IBOutlets in Xcode

Stop force unwrapping IBOutlets with @Delayed

Oct 23, 2019 16:12 · 3 minute read #swift #IBOutlets #iOS #property wrappers

Earlier this week I needed a way of initializing a variable just after the “proper initialization” to have access to the other, previously initialized, properties. To do this in Swift, we usually use force-unwrapped types:

final class ThemeManager {
    let theme: Theme			
    let colorScheme: ColorScheme

    private(set) var colors: ThemeColors!	

    init() {
        theme = ...
        colorScheme = ...
        colors = theme.themeColors(for: colorScheme)
    }
}

Now the penalty of doing that is that we always have to deal with force-unwrapped optional afterwards. And sometimes it’s just really painful when you want to create a clean API for transforming types and now you have to deal with an Optional, which in fact is not an Optional at all.

Fortunately, Swift 5.1 introduced property wrappers that could actually remove the need of this force-unwrapped type!

Given this @Delayed property wrapper:

@propertyWrapper
struct Delayed<Value> {
    private var _value: Value? = nil
    
    var wrappedValue: Value {
        get {
            guard let value = _value else {
                fatalError("Property accessed before being initialized.")
            }
            return value
        }
        set {
            _value = newValue
        }
    }
}

We can actually remove the unnecessary ! in the type declaration:

final class ThemeManager {
    let theme: Theme			
    let colorScheme: ColorScheme
		
    @Delayed private(set) var colors: ThemeColors		

    init() {
        theme = ...
        colorScheme = ...
        colors = theme.themeColors(for: colorScheme)
    }
}

This made me supper happy. But, of course, I didn’t stop there.

IBOutlets

I started wondering - can we actually use this technique in IBOutlets? It should be possible, right? Let’s replace:

final class PostsViewController: UIViewController {
    @IBOutlet private var contentView: UIView!
}

with:

final class PostsViewController: UIViewController {
    @Delayed private var contentView: UIView
}

and run the app.

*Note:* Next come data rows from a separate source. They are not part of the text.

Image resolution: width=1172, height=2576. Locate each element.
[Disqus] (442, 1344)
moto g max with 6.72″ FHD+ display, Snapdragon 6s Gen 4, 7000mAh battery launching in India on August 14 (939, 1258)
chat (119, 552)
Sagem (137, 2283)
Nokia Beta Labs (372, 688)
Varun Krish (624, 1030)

Unfortunately, as expected, it won’t work. Why? It will crash on runtime:

Terminating app due to uncaught exception ‘NSUnknownKeyException’, reason: ‘[ setValue:forUndefinedKey:]: this class is not key value coding-compliant for the key contentView.’

Ah okay so it actually needs to be IBOutlet anyways (I thought to myself). Somehow it needs to establish a connection between the interface and the code, probably by using Objc runtime. So I tried:

final class PostsViewController: UIViewController {
    @IBOutlet @Delayed private var contentView: UIView
}

but then I got the compile time error:

@IBOutlet property has non-optional type ‘UIView’

So still no luck. Seems like IBOutlet has a constraint on the type (which sounds reasonable). But, fortunately, there is @objc which also exposes the property to Objc runtime and doesn’t have that constraint.

final class PostsViewController: UIViewController {
    @Delayed @objc private var contentView: UIView
}

Bingo. When compiled, it worked without any runtime errors. For me, this is a no-brainer and I cannot wait to use this property wrapper everywhere. Hope you find it useful as well.

Now, I think, this is just a matter of time when IBOutlets will remove the force-unwrapping and we all will live a happy life.